(Word and element pointing entries)
□ □ □ □ □
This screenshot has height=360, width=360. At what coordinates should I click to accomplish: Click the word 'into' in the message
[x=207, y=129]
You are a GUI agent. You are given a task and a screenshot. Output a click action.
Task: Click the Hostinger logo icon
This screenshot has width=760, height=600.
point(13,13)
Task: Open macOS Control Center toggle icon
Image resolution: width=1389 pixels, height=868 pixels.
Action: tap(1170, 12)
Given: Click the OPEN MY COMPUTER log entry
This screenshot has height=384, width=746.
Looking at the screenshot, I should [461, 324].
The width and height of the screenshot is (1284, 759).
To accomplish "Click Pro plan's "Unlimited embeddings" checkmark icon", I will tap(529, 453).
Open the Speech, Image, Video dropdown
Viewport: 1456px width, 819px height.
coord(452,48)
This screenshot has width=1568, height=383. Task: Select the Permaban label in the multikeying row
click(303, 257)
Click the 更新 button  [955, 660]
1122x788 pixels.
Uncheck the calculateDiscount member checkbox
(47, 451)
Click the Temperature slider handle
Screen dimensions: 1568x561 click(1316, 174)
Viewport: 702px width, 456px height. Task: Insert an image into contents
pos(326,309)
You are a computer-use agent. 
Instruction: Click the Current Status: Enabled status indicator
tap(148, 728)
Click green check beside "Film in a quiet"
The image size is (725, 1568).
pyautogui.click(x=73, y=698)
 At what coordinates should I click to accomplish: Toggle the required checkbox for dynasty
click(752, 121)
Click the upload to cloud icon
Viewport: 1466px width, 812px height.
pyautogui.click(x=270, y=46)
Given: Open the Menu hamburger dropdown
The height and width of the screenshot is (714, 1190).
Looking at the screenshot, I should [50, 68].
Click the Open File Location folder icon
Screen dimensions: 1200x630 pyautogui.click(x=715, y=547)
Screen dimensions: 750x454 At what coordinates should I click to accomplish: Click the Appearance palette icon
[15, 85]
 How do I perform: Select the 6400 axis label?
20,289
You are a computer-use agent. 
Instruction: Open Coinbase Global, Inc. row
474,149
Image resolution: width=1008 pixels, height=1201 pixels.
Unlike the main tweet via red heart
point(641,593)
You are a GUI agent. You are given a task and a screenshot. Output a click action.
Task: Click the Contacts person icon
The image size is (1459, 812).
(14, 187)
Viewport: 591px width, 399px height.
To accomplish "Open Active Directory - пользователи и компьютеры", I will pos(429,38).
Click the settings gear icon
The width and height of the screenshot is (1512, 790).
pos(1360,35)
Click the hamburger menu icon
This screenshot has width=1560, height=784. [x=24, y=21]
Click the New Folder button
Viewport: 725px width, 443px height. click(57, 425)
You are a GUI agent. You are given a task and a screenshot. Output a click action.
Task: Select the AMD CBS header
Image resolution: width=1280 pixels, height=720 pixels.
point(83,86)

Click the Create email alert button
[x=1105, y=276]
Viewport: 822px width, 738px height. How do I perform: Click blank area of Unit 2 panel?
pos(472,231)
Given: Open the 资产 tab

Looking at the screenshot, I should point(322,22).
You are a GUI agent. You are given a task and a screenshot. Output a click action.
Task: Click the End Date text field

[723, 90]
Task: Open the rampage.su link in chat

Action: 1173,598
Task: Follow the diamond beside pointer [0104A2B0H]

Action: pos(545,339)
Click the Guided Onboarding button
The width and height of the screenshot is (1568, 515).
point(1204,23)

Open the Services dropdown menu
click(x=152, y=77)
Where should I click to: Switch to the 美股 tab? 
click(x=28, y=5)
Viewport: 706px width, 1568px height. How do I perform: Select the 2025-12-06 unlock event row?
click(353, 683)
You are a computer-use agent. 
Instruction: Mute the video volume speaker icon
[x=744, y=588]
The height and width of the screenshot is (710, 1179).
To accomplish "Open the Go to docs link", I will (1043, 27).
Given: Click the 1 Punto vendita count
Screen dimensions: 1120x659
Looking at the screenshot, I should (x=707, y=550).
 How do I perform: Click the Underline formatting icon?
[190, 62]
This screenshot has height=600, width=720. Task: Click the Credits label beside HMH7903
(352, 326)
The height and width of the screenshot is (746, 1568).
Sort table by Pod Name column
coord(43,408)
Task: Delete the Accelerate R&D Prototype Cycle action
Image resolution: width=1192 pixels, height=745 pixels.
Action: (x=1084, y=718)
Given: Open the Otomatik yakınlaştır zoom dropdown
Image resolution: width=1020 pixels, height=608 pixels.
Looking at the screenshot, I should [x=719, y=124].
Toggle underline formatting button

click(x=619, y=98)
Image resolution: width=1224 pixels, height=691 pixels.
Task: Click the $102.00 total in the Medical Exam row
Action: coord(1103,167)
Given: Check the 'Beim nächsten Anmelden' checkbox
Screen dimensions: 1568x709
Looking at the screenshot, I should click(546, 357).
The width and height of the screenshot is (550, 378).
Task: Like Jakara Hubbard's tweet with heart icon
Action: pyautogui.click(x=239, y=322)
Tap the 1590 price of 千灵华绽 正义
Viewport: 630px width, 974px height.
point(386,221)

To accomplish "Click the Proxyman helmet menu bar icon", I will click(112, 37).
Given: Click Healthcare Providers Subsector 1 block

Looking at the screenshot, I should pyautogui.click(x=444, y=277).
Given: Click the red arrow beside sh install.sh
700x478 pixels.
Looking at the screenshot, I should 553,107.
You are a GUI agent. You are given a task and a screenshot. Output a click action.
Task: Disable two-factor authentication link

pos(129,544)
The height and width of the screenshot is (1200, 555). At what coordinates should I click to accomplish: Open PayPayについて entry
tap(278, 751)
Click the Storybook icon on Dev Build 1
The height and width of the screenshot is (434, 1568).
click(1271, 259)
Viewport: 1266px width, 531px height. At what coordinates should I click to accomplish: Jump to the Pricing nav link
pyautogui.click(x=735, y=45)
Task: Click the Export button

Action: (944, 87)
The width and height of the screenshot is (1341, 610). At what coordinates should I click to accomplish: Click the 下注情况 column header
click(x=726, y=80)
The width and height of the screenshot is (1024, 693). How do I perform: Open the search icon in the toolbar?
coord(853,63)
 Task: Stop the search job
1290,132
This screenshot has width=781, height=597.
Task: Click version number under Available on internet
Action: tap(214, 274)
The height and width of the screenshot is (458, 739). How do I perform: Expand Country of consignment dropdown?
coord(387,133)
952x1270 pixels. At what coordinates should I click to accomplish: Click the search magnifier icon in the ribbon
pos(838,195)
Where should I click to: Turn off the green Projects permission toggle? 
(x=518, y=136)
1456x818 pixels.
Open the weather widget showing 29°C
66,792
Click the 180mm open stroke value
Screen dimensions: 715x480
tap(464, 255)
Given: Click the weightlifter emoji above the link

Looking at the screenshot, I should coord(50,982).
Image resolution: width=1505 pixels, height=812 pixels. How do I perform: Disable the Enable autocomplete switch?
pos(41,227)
□ □ □ □ □
Reproduce all the records above, swapping "dropdown" for "drop-down list" and leaving everything else unchanged.

• **Task result**
This screenshot has height=360, width=360. At what coordinates should I click to accomplish: Click the word 'into' in the message
[x=207, y=129]
You are a GUI agent. You are given a task and a screenshot. Output a click action.
Task: Click the Hostinger logo icon
This screenshot has width=760, height=600.
point(13,13)
Task: Open macOS Control Center toggle icon
Image resolution: width=1389 pixels, height=868 pixels.
Action: tap(1170, 12)
Given: Click the OPEN MY COMPUTER log entry
This screenshot has height=384, width=746.
Looking at the screenshot, I should [461, 324].
The width and height of the screenshot is (1284, 759).
To accomplish "Click Pro plan's "Unlimited embeddings" checkmark icon", I will tap(529, 453).
Open the Speech, Image, Video drop-down list
Viewport: 1456px width, 819px height.
coord(452,48)
This screenshot has width=1568, height=383. Task: Select the Permaban label in the multikeying row
click(303, 257)
Click the 更新 button  [955, 660]
1122x788 pixels.
Uncheck the calculateDiscount member checkbox
(47, 451)
Click the Temperature slider handle
Screen dimensions: 1568x561 click(1316, 174)
Viewport: 702px width, 456px height. Task: Insert an image into contents
pos(326,309)
You are a computer-use agent. 
Instruction: Click the Current Status: Enabled status indicator
tap(148, 728)
Click green check beside "Film in a quiet"
The image size is (725, 1568).
pyautogui.click(x=73, y=698)
 At what coordinates should I click to accomplish: Toggle the required checkbox for dynasty
click(752, 121)
Click the upload to cloud icon
Viewport: 1466px width, 812px height.
pyautogui.click(x=270, y=46)
Given: Open the Menu hamburger drop-down list
The height and width of the screenshot is (714, 1190).
Looking at the screenshot, I should [50, 68].
Click the Open File Location folder icon
Screen dimensions: 1200x630 pyautogui.click(x=715, y=547)
Screen dimensions: 750x454 At what coordinates should I click to accomplish: Click the Appearance palette icon
[15, 85]
 How do I perform: Select the 6400 axis label?
20,289
You are a computer-use agent. 
Instruction: Open Coinbase Global, Inc. row
474,149
Image resolution: width=1008 pixels, height=1201 pixels.
Unlike the main tweet via red heart
point(641,593)
You are a GUI agent. You are given a task and a screenshot. Output a click action.
Task: Click the Contacts person icon
The image size is (1459, 812).
(14, 187)
Viewport: 591px width, 399px height.
To accomplish "Open Active Directory - пользователи и компьютеры", I will pos(429,38).
Click the settings gear icon
The width and height of the screenshot is (1512, 790).
pos(1360,35)
Click the hamburger menu icon
This screenshot has width=1560, height=784. [x=24, y=21]
Click the New Folder button
Viewport: 725px width, 443px height. click(57, 425)
You are a GUI agent. You are given a task and a screenshot. Output a click action.
Task: Select the AMD CBS header
Image resolution: width=1280 pixels, height=720 pixels.
point(83,86)

Click the Create email alert button
[x=1105, y=276]
Viewport: 822px width, 738px height. How do I perform: Click blank area of Unit 2 panel?
pos(472,231)
Given: Open the 资产 tab

Looking at the screenshot, I should point(322,22).
You are a GUI agent. You are given a task and a screenshot. Output a click action.
Task: Click the End Date text field

[723, 90]
Task: Open the rampage.su link in chat

Action: 1173,598
Task: Follow the diamond beside pointer [0104A2B0H]

Action: pos(545,339)
Click the Guided Onboarding button
The width and height of the screenshot is (1568, 515).
point(1204,23)

Open the Services drop-down list menu
click(x=152, y=77)
Where should I click to: Switch to the 美股 tab? 
click(x=28, y=5)
Viewport: 706px width, 1568px height. How do I perform: Select the 2025-12-06 unlock event row?
click(353, 683)
You are a computer-use agent. 
Instruction: Mute the video volume speaker icon
[x=744, y=588]
The height and width of the screenshot is (710, 1179).
To accomplish "Open the Go to docs link", I will (1043, 27).
Given: Click the 1 Punto vendita count
Screen dimensions: 1120x659
Looking at the screenshot, I should (x=707, y=550).
 How do I perform: Click the Underline formatting icon?
[190, 62]
This screenshot has height=600, width=720. Task: Click the Credits label beside HMH7903
(352, 326)
The height and width of the screenshot is (746, 1568).
Sort table by Pod Name column
coord(43,408)
Task: Delete the Accelerate R&D Prototype Cycle action
Image resolution: width=1192 pixels, height=745 pixels.
Action: (x=1084, y=718)
Given: Open the Otomatik yakınlaştır zoom drop-down list
Image resolution: width=1020 pixels, height=608 pixels.
Looking at the screenshot, I should [x=719, y=124].
Toggle underline formatting button

click(x=619, y=98)
Image resolution: width=1224 pixels, height=691 pixels.
Task: Click the $102.00 total in the Medical Exam row
Action: coord(1103,167)
Given: Check the 'Beim nächsten Anmelden' checkbox
Screen dimensions: 1568x709
Looking at the screenshot, I should click(546, 357).
The width and height of the screenshot is (550, 378).
Task: Like Jakara Hubbard's tweet with heart icon
Action: pyautogui.click(x=239, y=322)
Tap the 1590 price of 千灵华绽 正义
Viewport: 630px width, 974px height.
point(386,221)

To accomplish "Click the Proxyman helmet menu bar icon", I will click(112, 37).
Given: Click Healthcare Providers Subsector 1 block

Looking at the screenshot, I should pyautogui.click(x=444, y=277).
Given: Click the red arrow beside sh install.sh
700x478 pixels.
Looking at the screenshot, I should 553,107.
You are a GUI agent. You are given a task and a screenshot. Output a click action.
Task: Disable two-factor authentication link

pos(129,544)
The height and width of the screenshot is (1200, 555). At what coordinates should I click to accomplish: Open PayPayについて entry
tap(278, 751)
Click the Storybook icon on Dev Build 1
The height and width of the screenshot is (434, 1568).
click(1271, 259)
Viewport: 1266px width, 531px height. At what coordinates should I click to accomplish: Jump to the Pricing nav link
pyautogui.click(x=735, y=45)
Task: Click the Export button

Action: (944, 87)
The width and height of the screenshot is (1341, 610). At what coordinates should I click to accomplish: Click the 下注情况 column header
click(x=726, y=80)
The width and height of the screenshot is (1024, 693). How do I perform: Open the search icon in the toolbar?
coord(853,63)
 Task: Stop the search job
1290,132
This screenshot has width=781, height=597.
Task: Click version number under Available on internet
Action: tap(214, 274)
The height and width of the screenshot is (458, 739). How do I perform: Expand Country of consignment drop-down list?
coord(387,133)
952x1270 pixels. At what coordinates should I click to accomplish: Click the search magnifier icon in the ribbon
pos(838,195)
Where should I click to: Turn off the green Projects permission toggle? 
(x=518, y=136)
1456x818 pixels.
Open the weather widget showing 29°C
66,792
Click the 180mm open stroke value
Screen dimensions: 715x480
tap(464, 255)
Given: Click the weightlifter emoji above the link

Looking at the screenshot, I should coord(50,982).
Image resolution: width=1505 pixels, height=812 pixels. How do I perform: Disable the Enable autocomplete switch?
pos(41,227)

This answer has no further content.